### TASK TO CARRY OUT
If a line below includes the string "agent", copy it.

### Saved data entries
===
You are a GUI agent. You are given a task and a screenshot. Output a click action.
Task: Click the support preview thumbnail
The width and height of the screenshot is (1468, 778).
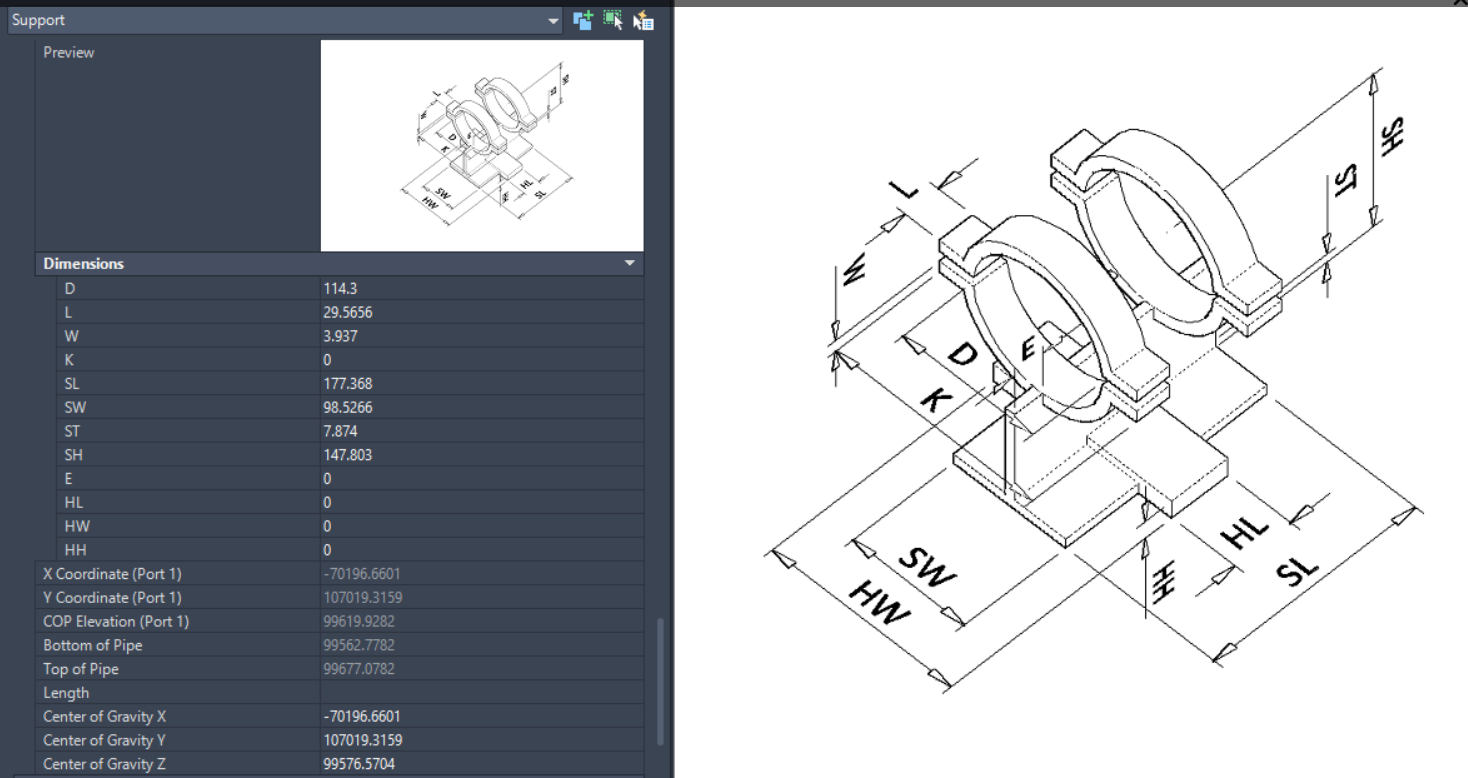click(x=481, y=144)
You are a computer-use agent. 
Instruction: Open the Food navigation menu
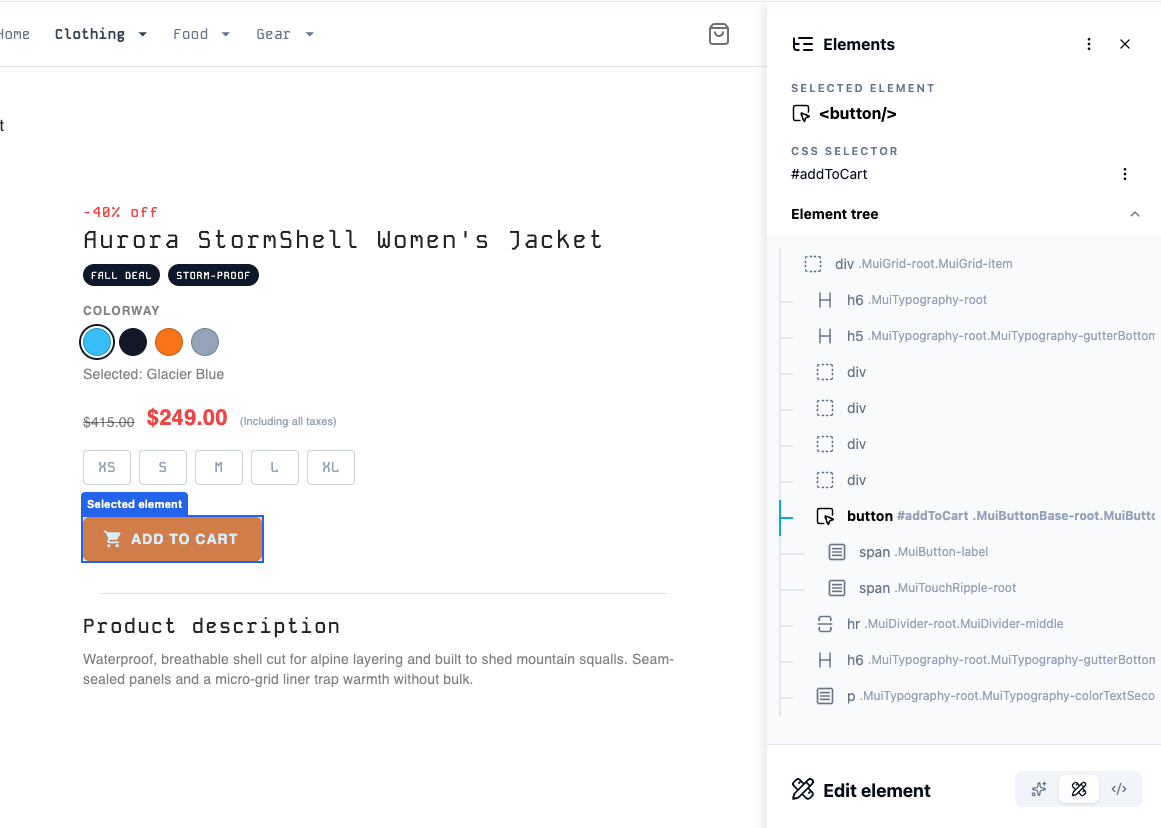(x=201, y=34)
===
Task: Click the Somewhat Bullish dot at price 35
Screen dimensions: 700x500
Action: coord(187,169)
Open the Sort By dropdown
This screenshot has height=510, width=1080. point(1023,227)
===
### EXERCISE RESULT
You are a GUI agent. You are given a task and a screenshot. Output a click action.
You are a computer-use agent. 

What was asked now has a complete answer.